Kisah Viral "Nabila 1 vs 7" di TikTok Diduga Konten Fiktif
![]() |
| Ilustrasi |
Jakarta, relasinasional.com — Media sosial TikTok tengah dihebohkan dengan beredarnya cerita viral bertajuk “Nabila 1 vs 7” yang diklaim mengisahkan tindakan tidak pantas terhadap seorang gadis bernama Nabila. Narasi tersebut pertama kali muncul dari akun @nabila.hayper5 dan menyebar cepat melalui unggahan video yang disebut menampilkan kejadian tersebut.
Dalam video naratif yang beredar, disebutkan Nabila menjadi korban tujuh pria di rumahnya, lengkap dengan deskripsi warga yang mengetahui dan merekam peristiwa itu. “Dan yang paling parahnya, warga merekam pas menjarah rumahnya,” bunyi salah satu potongan narasi yang ramai dikutip pengguna TikTok.

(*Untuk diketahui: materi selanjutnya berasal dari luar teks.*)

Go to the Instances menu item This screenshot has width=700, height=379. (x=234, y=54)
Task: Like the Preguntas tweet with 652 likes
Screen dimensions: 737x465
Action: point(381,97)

Namun setelah ditelusuri, tidak ada bukti valid yang mengonfirmasi cerita tersebut. Tidak ditemukan laporan resmi dari pihak kepolisian, media kredibel, maupun sumber tepercaya lainnya yang membenarkan peristiwa “Nabila 1 vs 7” benar-benar terjadi.
Menariknya, pengunggah video justru mengisyaratkan bahwa kisah itu akan “dibongkar” jika ramai diperbincangkan. “Buat kalian yang penasaran nanti mimin spill kalau rame,” tulis akun tersebut dalam akhir narasinya. Hal ini memunculkan dugaan bahwa cerita tersebut hanyalah konten rekaan yang sengaja dibuat untuk menaikkan jumlah penonton dan engagement di TikTok.
Selain itu, bio akun @nabila.hayper5 juga mencantumkan tautan mencurigakan yang diduga mengarah ke situs berbahaya. Warganet diimbau tidak mengklik link video atau tautan apa pun dari akun tersebut karena berpotensi mengarahkan pengguna ke laman phishing yang dapat mencuri data pribadi.
Fenomena semacam ini bukan hal baru di media sosial. Banyak kreator memanfaatkan isu sensitif dan cerita fiktif demi menarik perhatian publik tanpa mempertimbangkan dampaknya. Padahal, praktik tersebut dapat menimbulkan kebingungan hingga kepanikan di tengah masyarakat.
Secara keseluruhan, kisah viral “Nabila 1 vs 7” hingga kini tidak memiliki dasar fakta yang jelas dan kuat diduga merupakan narasi fiktif. Pengguna internet disarankan tetap waspada dan memverifikasi setiap informasi viral sebelum mempercayainya. (mis/red)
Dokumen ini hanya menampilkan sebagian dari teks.